[Supplied material]

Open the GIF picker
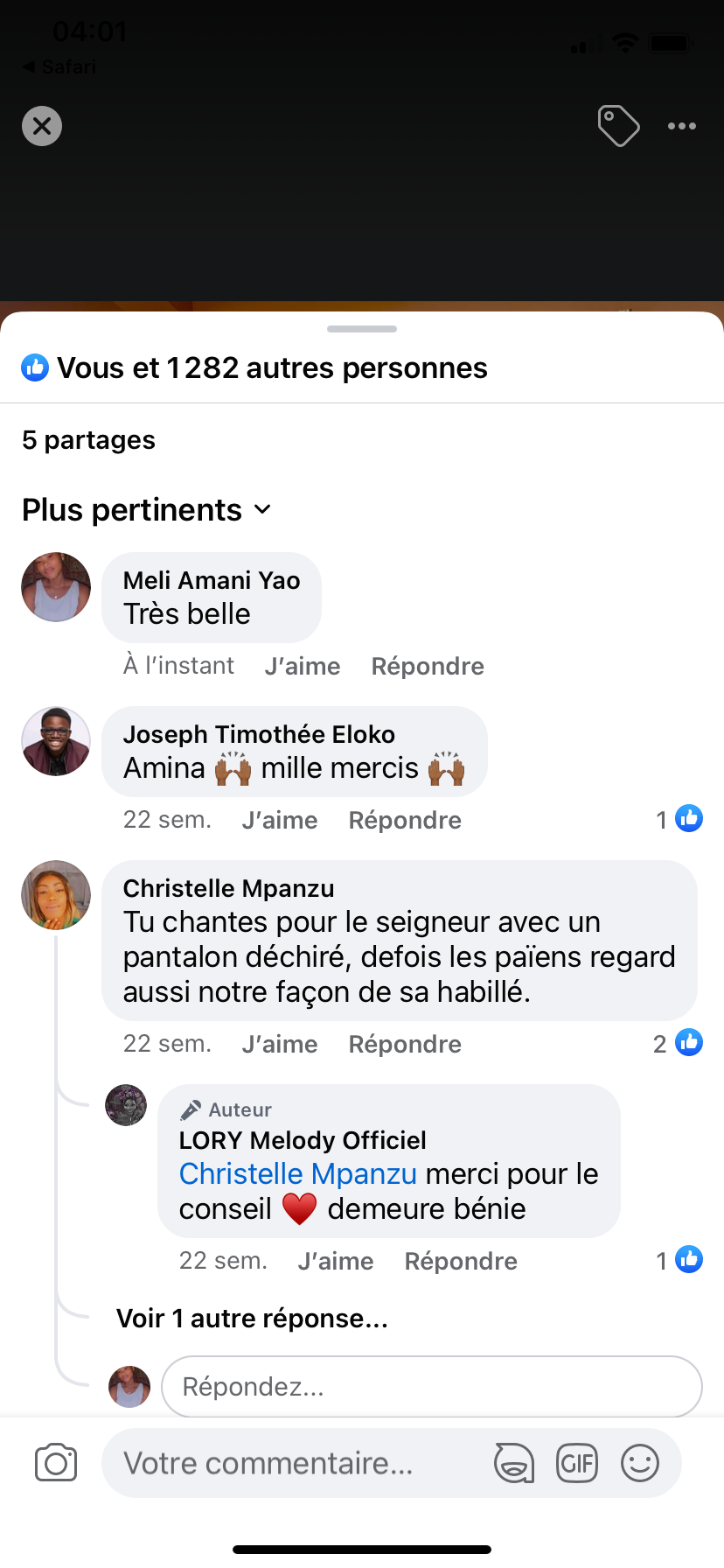This screenshot has width=724, height=1568. 577,1463
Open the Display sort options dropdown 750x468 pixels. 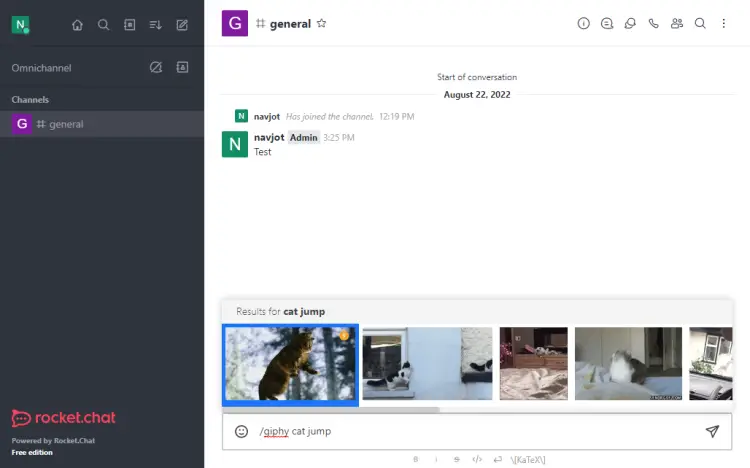tap(155, 25)
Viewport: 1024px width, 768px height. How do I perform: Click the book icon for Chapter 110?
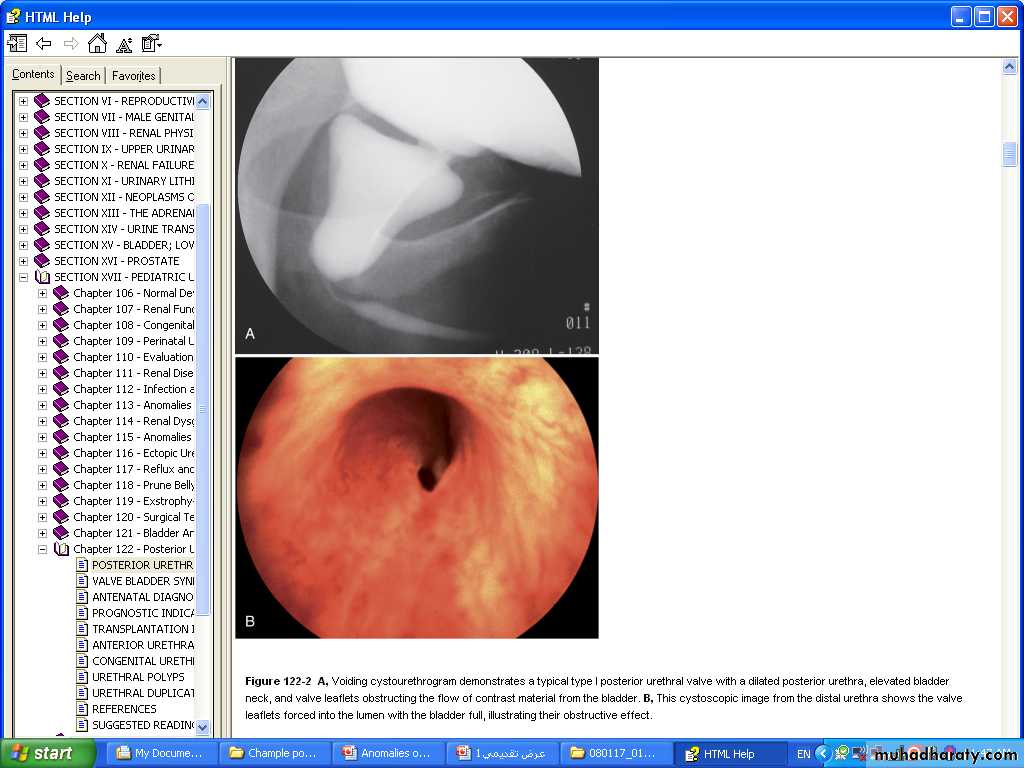61,357
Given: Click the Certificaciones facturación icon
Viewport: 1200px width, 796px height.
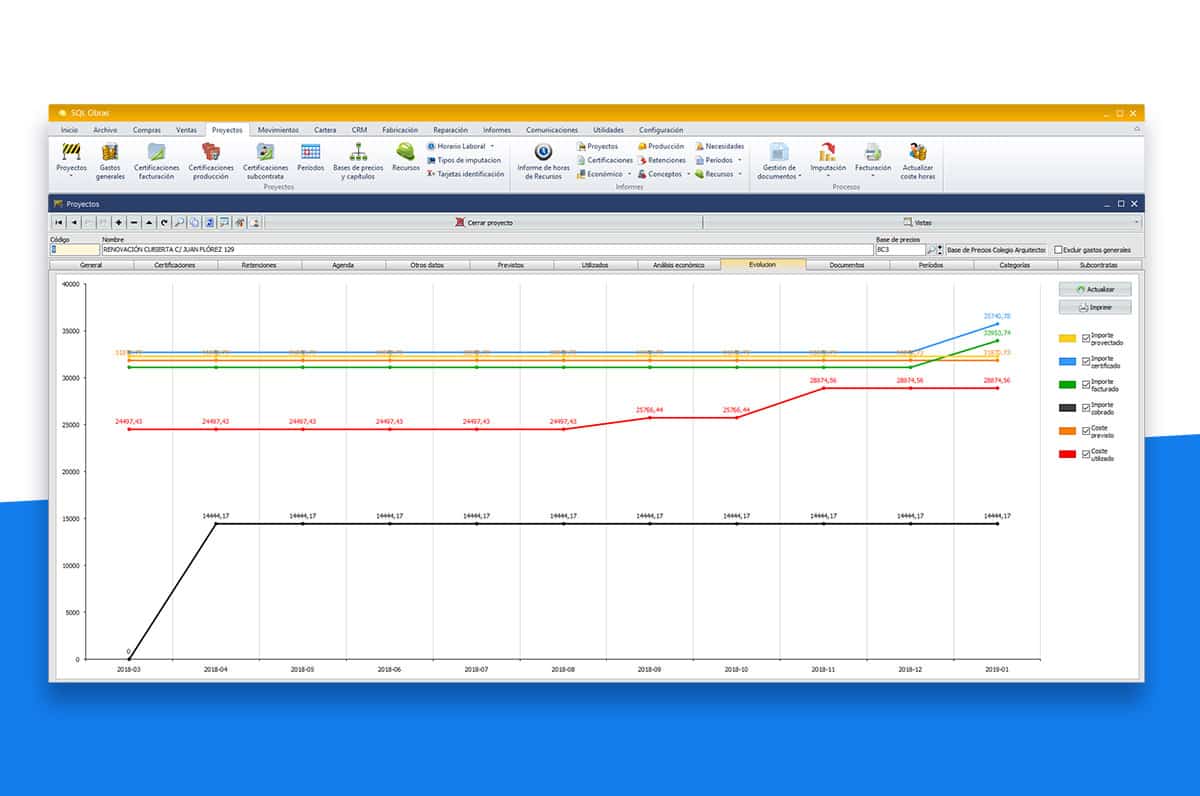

[/Supplied material]

Pictures stay out of the copy. Reproduce exactly the lines from the one containing "Viewport: 1024px width, 768px" through the last line of the records above, both included.

• _Response_:
Viewport: 1024px width, 768px height. How do I perform: Click the book icon for Chapter 110?
61,357
Given: Click the Certificaciones facturación icon
Viewport: 1200px width, 796px height.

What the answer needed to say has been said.